PURPOSE : Infectious complications constitute a leading cause of morbidity and mortality in chronic lymphocytic leukemia (CLL). Patients respond poorly to vaccines, particularly pneumococcal polysaccharide and influenza vaccines. Additionally, patients with genetically high risk disease are at increased risk for early disease progression and death. Lenalidomide, an oral immunomodulatory agent with demonstrated clinical activity in CLL, can potentially restore immune system dysfunction associated with CLL while improving disease outcomes.

EXPERIMENTAL DESIGN : Phase 2 study randomized 49 patients with genetically high-risk CLL or SLL (defined as unmutated IGHV, deletion(17p) or (11q), and/or complex abnormal karyotype), to receive lenalidomide either concurrent (Arm A) or sequential to (Arm B) 2 doses of 13-valent protein-conjugated pneumococcal vaccine (PCV13) administered 2 months apart, in patients not meeting IWCLL treatment criteria.

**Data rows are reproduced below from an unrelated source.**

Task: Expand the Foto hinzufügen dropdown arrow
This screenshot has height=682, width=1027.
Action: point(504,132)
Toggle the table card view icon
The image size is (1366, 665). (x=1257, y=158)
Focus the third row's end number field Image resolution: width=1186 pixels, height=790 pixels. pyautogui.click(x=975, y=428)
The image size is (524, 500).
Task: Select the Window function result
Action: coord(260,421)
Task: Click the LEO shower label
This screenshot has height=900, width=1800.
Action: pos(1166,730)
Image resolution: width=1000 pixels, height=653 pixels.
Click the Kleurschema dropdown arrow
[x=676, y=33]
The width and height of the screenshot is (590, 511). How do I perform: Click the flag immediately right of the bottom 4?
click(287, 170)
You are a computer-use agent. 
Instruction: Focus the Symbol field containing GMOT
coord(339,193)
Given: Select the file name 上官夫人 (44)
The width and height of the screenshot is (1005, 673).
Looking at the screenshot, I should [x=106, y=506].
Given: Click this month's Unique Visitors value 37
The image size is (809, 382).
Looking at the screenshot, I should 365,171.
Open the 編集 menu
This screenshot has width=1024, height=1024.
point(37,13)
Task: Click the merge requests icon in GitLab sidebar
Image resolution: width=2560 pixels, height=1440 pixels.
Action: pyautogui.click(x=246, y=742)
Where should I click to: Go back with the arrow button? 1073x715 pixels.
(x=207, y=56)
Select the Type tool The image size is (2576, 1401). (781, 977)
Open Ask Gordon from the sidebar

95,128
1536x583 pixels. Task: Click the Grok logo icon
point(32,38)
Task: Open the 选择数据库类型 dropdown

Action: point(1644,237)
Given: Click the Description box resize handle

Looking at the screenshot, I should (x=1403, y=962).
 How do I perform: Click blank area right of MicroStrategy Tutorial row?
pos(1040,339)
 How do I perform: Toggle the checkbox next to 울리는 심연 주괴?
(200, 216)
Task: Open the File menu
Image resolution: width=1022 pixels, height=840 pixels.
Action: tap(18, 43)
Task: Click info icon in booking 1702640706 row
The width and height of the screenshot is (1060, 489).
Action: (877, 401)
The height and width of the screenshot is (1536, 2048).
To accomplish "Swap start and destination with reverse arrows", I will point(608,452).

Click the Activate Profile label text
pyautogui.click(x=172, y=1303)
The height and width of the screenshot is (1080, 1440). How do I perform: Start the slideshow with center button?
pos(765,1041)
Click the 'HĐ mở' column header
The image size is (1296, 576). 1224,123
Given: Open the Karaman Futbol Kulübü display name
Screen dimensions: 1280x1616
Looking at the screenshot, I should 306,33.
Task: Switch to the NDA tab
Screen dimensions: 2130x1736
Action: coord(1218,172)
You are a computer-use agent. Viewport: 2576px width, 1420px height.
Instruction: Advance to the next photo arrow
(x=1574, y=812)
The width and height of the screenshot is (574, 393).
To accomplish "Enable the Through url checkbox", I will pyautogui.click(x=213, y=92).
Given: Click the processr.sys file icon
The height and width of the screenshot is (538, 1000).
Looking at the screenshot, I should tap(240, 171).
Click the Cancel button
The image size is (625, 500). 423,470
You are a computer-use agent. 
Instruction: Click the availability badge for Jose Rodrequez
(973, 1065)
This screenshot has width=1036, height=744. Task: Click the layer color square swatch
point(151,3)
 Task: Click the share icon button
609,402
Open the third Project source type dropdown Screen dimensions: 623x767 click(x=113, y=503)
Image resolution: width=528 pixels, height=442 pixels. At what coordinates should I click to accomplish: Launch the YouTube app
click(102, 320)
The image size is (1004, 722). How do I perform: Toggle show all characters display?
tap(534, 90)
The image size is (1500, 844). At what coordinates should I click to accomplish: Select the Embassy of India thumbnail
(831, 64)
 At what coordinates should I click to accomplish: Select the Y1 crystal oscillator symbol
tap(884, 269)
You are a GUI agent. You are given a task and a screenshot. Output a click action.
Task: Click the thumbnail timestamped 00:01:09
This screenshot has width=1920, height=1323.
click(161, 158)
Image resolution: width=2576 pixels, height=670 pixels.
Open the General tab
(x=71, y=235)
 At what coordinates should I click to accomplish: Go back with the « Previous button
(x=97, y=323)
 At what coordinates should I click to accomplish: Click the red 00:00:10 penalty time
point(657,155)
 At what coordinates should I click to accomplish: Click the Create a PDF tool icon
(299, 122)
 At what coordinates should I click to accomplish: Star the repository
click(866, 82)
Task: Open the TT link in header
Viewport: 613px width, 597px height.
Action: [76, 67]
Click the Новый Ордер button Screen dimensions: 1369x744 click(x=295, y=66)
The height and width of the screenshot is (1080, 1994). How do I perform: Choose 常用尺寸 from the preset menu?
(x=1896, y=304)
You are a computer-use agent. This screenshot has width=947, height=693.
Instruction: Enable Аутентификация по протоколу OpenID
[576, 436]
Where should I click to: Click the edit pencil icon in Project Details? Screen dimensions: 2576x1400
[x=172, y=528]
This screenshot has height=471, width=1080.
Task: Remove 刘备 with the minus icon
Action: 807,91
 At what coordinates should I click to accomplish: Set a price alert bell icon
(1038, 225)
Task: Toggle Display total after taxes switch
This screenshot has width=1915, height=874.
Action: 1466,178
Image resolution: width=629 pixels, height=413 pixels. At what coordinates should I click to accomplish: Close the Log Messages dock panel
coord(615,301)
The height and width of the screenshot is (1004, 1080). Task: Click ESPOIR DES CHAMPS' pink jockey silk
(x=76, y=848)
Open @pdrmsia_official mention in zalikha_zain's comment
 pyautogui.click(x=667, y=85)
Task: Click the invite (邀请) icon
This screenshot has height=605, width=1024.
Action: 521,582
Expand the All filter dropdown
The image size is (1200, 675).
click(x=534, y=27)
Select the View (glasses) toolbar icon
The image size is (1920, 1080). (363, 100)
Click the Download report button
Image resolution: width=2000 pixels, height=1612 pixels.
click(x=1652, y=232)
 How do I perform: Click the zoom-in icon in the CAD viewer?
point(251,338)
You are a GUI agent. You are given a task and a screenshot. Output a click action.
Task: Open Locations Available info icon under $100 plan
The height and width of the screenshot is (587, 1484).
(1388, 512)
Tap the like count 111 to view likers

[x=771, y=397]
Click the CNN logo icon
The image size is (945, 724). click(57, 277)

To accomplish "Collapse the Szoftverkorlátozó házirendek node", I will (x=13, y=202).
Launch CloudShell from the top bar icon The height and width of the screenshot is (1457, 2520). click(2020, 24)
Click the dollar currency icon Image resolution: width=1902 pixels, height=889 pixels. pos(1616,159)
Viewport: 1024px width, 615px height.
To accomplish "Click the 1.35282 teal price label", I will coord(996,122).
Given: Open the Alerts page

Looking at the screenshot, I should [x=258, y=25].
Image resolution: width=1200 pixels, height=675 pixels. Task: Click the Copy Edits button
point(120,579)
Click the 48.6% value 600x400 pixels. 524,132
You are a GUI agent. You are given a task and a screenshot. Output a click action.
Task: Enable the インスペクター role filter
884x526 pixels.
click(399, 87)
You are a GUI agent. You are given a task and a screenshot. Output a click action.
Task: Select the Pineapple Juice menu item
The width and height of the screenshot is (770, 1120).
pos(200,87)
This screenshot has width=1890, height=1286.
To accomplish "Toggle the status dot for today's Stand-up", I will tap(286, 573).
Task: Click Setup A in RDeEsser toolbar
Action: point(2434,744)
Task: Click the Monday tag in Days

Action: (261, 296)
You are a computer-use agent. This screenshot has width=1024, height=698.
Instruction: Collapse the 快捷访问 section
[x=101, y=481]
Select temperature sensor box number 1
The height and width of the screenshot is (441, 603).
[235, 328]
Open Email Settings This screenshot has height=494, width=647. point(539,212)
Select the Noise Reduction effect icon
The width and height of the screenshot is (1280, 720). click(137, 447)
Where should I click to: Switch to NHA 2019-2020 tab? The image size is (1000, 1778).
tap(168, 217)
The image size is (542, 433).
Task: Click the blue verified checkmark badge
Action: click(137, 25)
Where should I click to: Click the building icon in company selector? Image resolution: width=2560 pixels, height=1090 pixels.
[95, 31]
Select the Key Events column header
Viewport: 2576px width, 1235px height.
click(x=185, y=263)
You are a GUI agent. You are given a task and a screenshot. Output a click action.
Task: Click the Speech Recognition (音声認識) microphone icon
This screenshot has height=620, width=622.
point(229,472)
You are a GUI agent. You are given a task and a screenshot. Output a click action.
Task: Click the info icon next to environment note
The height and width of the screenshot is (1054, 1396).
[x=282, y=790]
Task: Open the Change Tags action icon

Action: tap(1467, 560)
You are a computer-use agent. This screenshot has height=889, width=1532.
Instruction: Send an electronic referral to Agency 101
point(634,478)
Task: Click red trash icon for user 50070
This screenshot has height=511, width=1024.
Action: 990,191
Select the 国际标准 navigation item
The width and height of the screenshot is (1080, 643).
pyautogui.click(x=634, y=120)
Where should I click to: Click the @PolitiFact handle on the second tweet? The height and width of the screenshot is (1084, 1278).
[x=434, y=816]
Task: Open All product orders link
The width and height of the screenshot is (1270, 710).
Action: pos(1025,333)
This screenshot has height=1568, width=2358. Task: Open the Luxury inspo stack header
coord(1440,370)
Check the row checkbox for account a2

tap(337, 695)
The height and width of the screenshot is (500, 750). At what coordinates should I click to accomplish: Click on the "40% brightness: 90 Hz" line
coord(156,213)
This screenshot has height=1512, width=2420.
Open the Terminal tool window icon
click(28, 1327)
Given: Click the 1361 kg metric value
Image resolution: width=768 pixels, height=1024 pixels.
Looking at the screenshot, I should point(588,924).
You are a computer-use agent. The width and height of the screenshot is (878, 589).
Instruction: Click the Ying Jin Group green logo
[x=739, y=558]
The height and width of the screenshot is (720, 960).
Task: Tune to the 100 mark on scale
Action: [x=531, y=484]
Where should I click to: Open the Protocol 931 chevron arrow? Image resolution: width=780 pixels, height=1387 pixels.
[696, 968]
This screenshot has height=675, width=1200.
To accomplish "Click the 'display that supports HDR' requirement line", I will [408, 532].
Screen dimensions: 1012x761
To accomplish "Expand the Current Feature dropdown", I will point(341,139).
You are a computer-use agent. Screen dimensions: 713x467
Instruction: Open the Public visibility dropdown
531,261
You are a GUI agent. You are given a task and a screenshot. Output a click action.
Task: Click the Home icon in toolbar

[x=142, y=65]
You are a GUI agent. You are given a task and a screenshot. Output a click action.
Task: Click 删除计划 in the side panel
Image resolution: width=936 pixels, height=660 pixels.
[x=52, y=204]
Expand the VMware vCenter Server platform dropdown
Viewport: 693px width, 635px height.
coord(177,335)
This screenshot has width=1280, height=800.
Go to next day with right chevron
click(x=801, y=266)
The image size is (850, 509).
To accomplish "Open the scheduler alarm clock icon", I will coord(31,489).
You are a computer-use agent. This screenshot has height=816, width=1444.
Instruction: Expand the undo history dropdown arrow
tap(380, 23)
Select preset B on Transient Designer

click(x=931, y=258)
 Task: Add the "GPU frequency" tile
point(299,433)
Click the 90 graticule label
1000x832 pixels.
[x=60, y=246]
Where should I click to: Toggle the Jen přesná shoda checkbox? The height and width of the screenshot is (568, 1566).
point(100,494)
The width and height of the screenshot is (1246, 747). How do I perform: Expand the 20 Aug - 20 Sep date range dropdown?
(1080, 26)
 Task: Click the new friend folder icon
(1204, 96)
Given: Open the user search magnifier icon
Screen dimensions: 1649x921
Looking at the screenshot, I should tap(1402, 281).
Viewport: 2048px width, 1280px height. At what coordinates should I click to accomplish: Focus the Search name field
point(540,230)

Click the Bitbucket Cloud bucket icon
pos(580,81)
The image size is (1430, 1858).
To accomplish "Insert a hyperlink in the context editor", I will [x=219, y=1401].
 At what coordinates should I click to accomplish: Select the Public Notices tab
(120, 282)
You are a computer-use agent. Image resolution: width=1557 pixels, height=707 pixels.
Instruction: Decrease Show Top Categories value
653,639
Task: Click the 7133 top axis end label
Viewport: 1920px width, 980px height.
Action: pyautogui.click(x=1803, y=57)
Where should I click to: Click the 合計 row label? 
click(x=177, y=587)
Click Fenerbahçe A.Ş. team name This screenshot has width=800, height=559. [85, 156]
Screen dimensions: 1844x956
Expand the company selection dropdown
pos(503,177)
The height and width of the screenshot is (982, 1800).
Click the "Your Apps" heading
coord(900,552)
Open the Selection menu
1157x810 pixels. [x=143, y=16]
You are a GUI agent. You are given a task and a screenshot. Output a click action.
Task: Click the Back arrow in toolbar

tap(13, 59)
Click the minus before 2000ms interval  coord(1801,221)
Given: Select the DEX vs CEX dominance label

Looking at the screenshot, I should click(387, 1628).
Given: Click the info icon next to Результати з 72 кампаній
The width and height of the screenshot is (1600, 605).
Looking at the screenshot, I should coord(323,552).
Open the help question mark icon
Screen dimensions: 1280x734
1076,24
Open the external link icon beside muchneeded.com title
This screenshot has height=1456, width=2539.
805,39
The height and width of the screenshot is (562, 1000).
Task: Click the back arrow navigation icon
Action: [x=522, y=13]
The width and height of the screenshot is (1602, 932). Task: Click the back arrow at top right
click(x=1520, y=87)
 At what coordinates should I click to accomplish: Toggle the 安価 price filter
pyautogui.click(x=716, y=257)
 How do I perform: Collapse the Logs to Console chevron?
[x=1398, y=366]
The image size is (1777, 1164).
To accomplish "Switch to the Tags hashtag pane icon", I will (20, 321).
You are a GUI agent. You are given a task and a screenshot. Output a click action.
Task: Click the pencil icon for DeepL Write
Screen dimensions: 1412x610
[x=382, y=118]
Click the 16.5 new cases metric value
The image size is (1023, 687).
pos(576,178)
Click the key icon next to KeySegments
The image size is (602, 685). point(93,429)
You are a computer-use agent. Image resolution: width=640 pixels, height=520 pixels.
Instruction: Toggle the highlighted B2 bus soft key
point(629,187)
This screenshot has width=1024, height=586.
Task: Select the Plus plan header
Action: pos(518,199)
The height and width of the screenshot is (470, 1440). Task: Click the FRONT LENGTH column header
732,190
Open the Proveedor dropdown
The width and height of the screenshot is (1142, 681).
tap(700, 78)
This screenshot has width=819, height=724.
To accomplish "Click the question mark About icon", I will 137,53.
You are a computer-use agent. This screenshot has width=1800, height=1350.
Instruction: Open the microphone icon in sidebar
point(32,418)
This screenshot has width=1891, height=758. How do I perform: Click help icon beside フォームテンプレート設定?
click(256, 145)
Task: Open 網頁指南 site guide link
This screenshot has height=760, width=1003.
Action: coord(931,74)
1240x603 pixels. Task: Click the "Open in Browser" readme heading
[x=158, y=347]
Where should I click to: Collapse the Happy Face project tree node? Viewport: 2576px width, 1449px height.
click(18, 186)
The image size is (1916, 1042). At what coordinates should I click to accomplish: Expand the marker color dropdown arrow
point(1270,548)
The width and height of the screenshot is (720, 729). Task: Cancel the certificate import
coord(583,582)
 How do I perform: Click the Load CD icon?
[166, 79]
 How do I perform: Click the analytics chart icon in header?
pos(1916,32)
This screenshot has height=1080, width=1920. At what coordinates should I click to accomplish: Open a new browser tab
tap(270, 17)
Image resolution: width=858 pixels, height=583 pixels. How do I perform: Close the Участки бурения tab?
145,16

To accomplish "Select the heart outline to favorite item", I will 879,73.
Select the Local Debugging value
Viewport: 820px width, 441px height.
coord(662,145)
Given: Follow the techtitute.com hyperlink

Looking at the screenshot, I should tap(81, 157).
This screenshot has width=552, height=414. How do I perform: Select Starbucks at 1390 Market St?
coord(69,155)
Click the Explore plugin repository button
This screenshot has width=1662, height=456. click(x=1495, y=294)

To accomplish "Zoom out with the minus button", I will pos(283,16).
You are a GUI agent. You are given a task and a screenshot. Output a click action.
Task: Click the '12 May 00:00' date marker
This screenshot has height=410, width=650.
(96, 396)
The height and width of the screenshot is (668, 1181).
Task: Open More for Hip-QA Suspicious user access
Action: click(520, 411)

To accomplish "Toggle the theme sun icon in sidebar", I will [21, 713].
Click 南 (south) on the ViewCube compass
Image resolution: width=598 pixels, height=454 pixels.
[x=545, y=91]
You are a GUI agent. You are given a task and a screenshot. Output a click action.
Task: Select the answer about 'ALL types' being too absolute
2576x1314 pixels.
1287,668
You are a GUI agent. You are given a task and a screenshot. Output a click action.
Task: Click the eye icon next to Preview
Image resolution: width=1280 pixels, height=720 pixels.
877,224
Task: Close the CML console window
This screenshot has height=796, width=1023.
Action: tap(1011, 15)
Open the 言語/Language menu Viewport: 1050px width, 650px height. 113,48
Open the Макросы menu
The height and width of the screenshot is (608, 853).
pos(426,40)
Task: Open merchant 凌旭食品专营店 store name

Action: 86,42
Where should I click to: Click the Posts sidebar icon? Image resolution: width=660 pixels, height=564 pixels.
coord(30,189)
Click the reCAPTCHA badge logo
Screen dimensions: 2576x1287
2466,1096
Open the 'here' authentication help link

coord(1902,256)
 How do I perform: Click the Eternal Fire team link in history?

RESULTS : Four serotypes (3, 4, 5, 6B) achieved the additional seroprotection definition of a 4-fold increase in arm A, and 6 serotypes (3, 4, 5, 6B, 19A, 19F) in arm B. All patients achieved the defined concentration of 0.35ug/ml for at least one serotype tested. No significant difference was observed with the addition of lenalidomide. At median time on treatment of 3.6 years, median PFS was 5.8 years (95% CI 3.1-NR). PFS at 1, 2 and 3 year was 85% (95% CI 72-93), 79% (64-88), and 72% (95% CI 57-83) respectively.

CONCLUSION : Lenalidomide is efficacious with manageable toxicities as an early intervention strategy in patients with high-risk CLL, but did not enhance humoral response to PCV13 vaccine. This trial was registered with ClinicalTrials.gov Identifier: NCT01351896.